-- Instructions for the task --
The result should be an exact copy of only the lines from the one with "Image resolution: width=1226" through the last line of the data below, with pictures omitted.

-- Source information --
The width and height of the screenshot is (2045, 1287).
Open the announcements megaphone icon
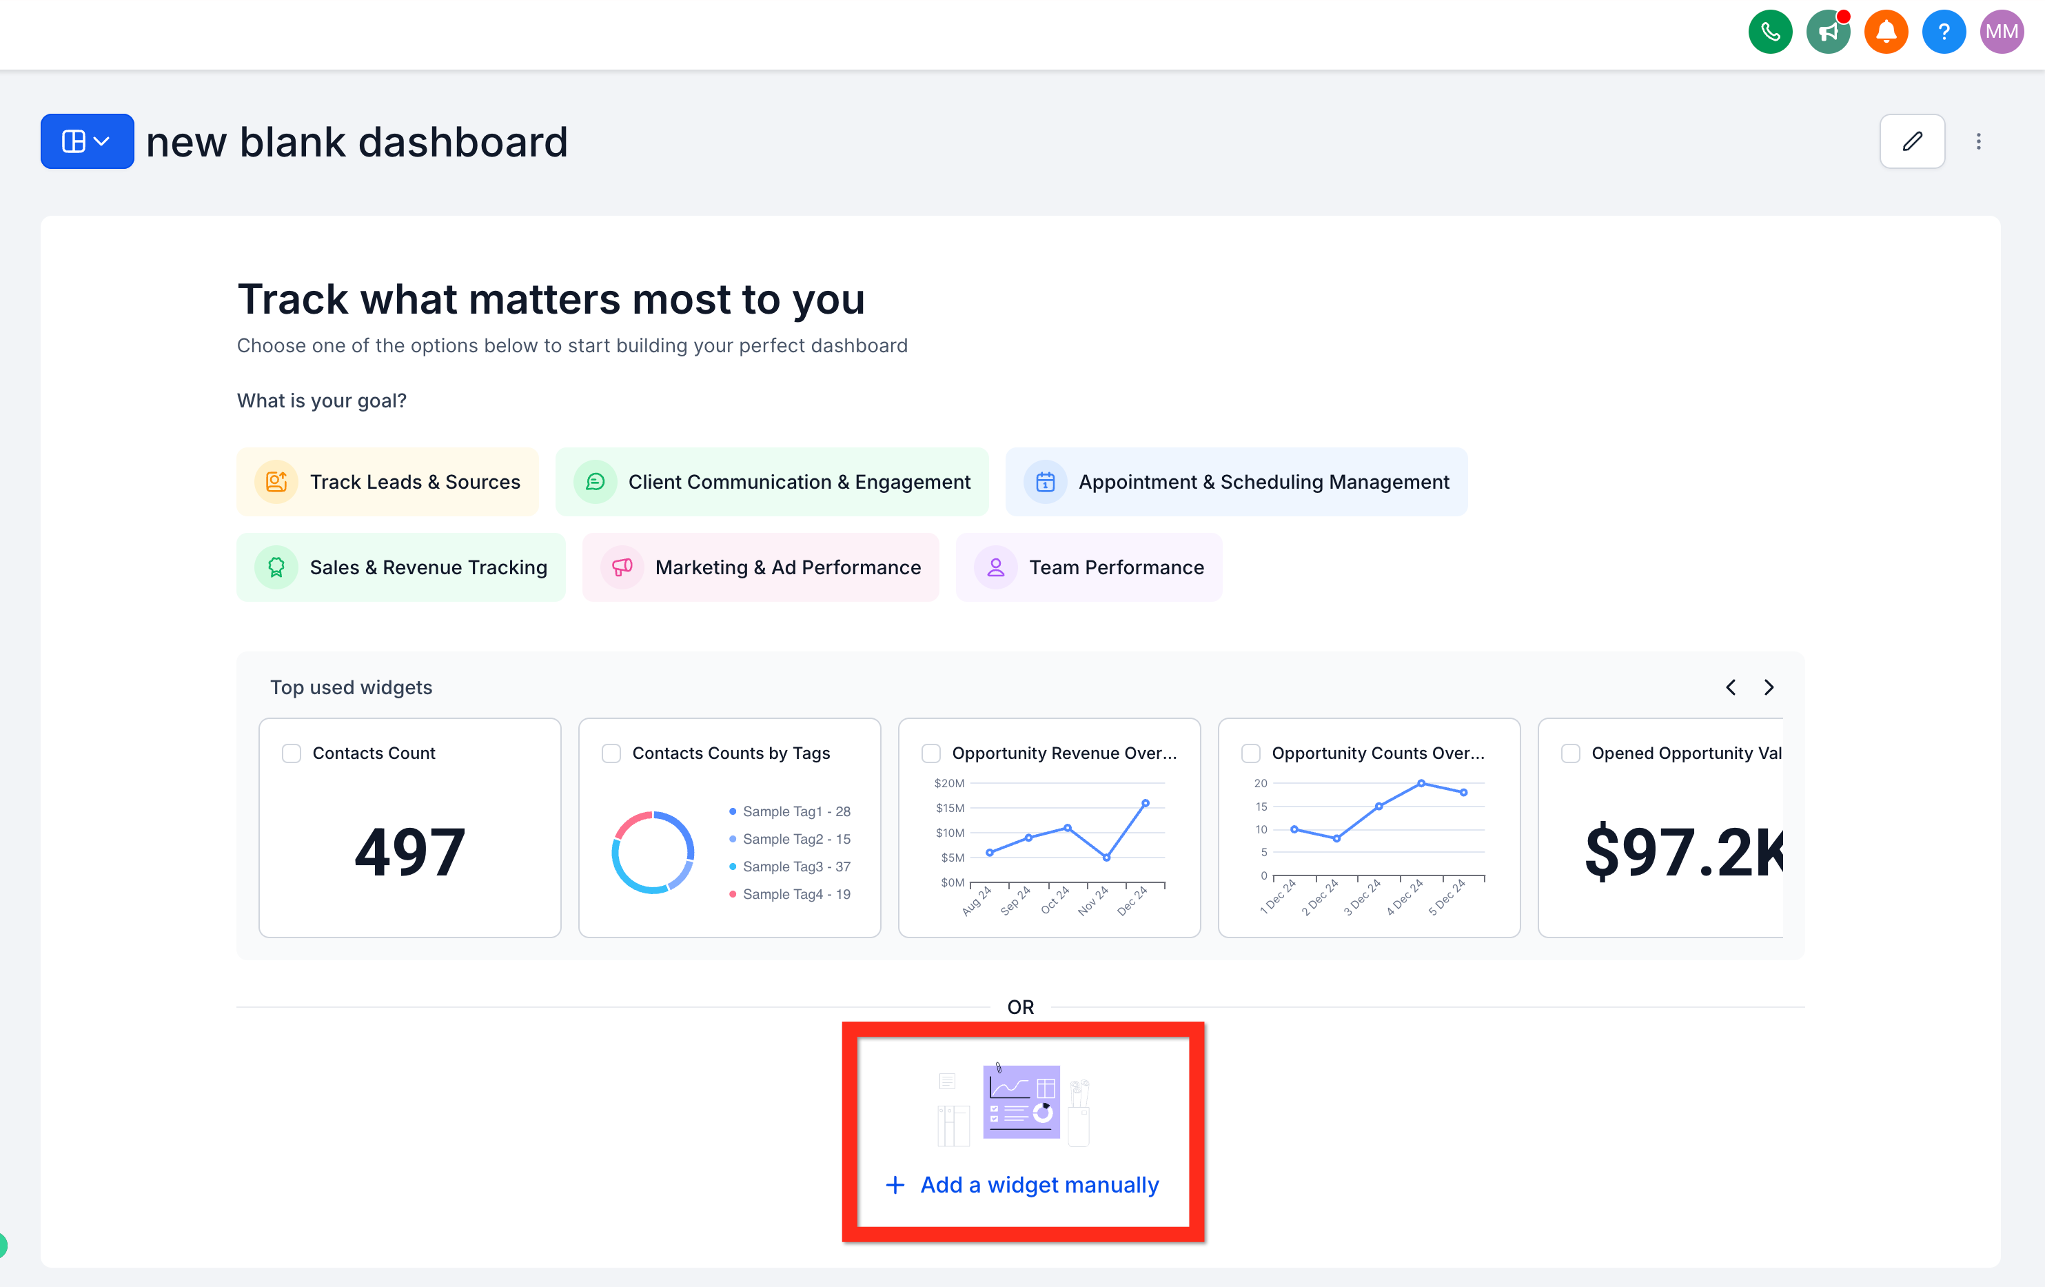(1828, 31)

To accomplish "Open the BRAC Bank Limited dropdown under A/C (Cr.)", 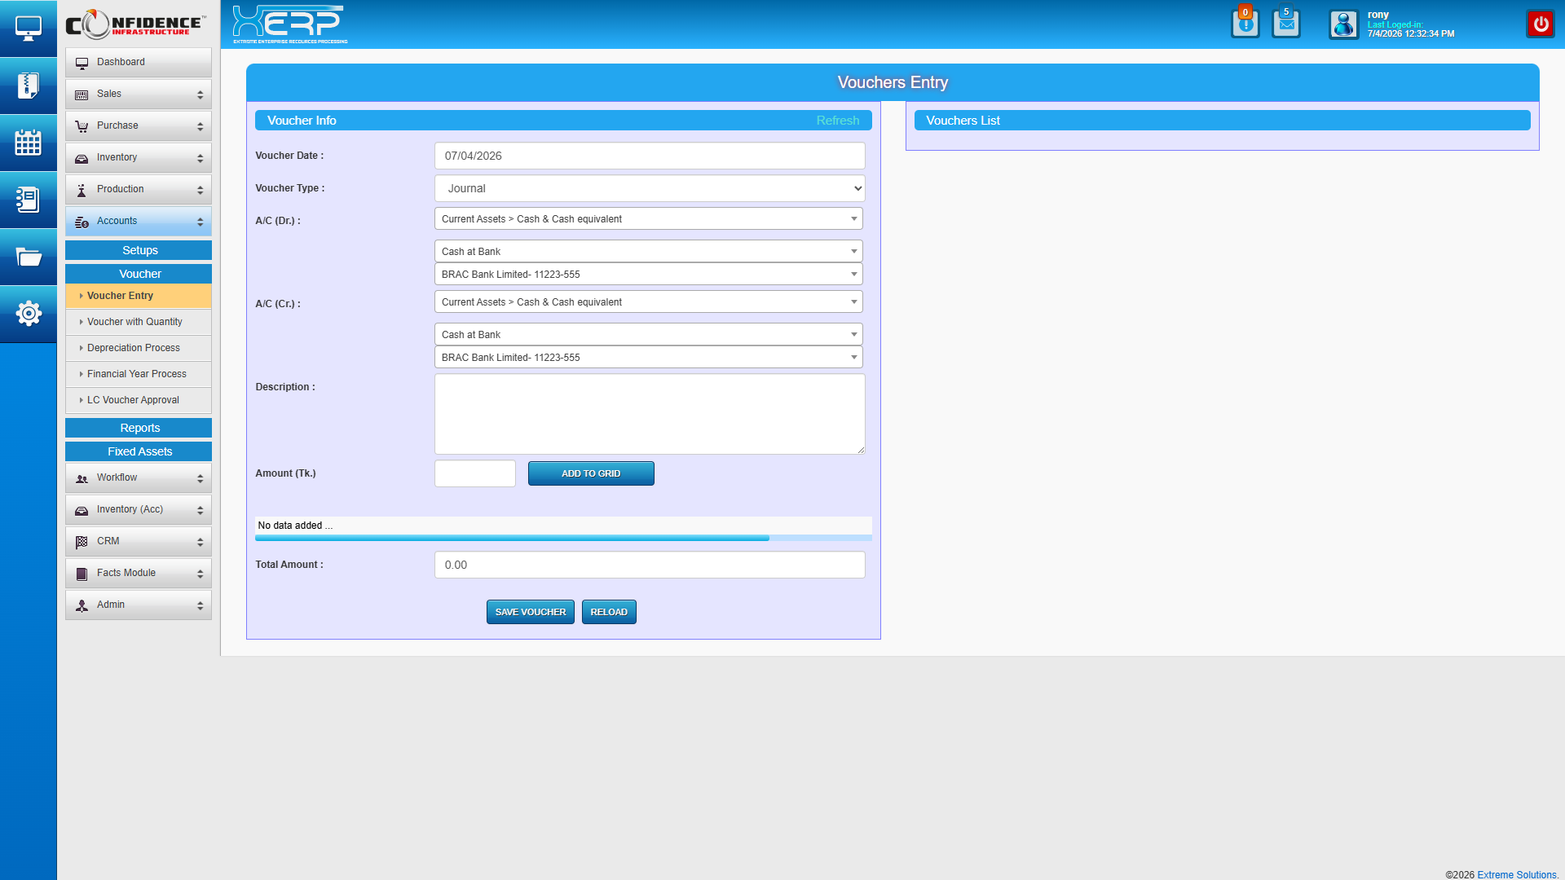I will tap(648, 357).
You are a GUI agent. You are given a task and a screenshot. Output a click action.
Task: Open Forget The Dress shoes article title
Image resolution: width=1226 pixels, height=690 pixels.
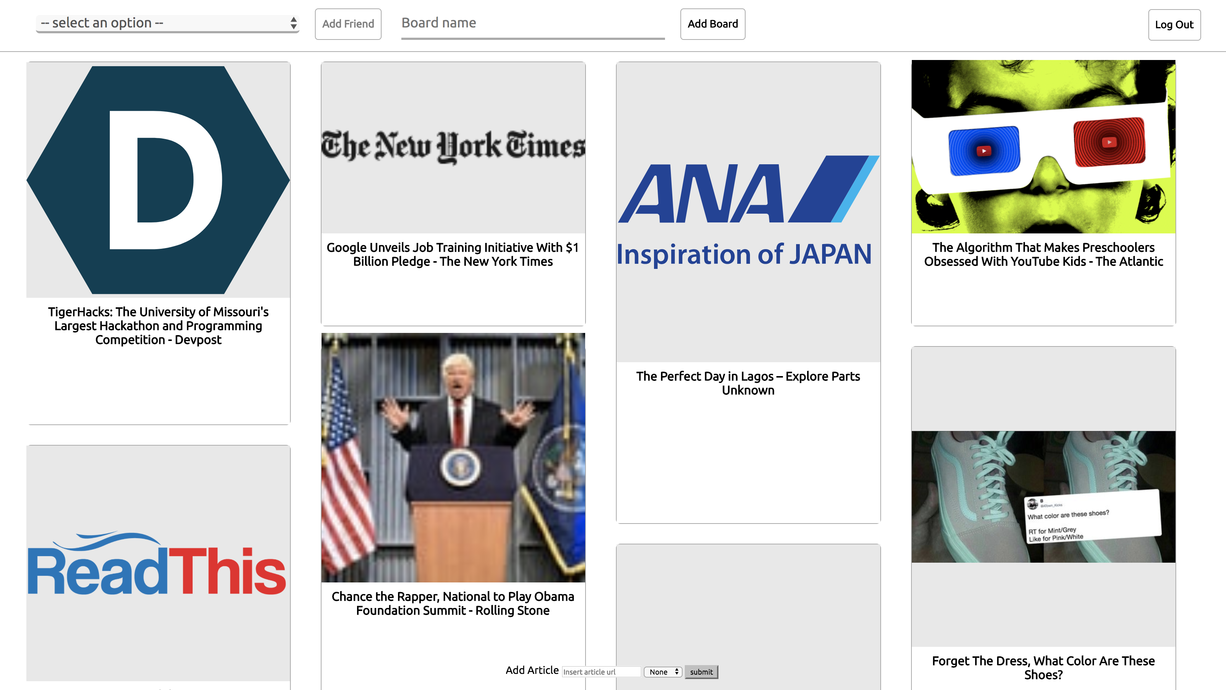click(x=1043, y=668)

-- Reply --
Image resolution: width=1226 pixels, height=690 pixels.
click(x=1043, y=668)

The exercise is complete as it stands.